De Téhéran à Machhad, une nouvelle vague de manifestations massives secoue l’Iran
Cela pourrait être “la plus grande démonstration de force des opposants” au régime des ayatollahs “depuis des années”, résume la BBC.
Selon le média britannique, “d’immenses foules de manifestants” ont défilé jeudi 8 janvier, dans la soirée, dans la capitale iranienne et dans plusieurs autres villes du pays. BBC Persian a confirmé l’authenticité de plusieurs vidéos filmées à Téhéran et dans la deuxième ville du pays, Machhad. On y entend les manifestants appeler au renversement du guide suprême iranien, l’ayatollah Ali Khamenei, et au retour de Reza Pahlavi, le fils en exil de l’ancien shah, qui a appelé ses partisans à descendre dans la rue.

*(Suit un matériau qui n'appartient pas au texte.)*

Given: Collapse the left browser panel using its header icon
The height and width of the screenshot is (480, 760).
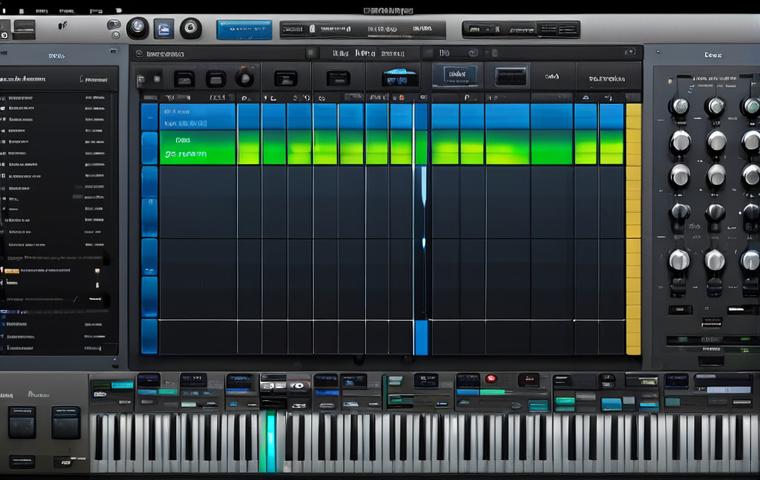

“L’ampleur des foules mobilisées jeudi soir a rappelé à certains participants et observateurs le Mouvement vert de 2009, durant lequel environ trois millions d’Iraniens étaient descendus dans les rues de Téhéran en une seule journée”, note le Washington Post. “Lors des manifestations iraniennes qui ont suivi, la mobilisation a généralement été plus limitée et plus dispersée, en partie en raison de la répression sécuritaire. Mais jeudi soir c’était différent”, assure le quotidien américain.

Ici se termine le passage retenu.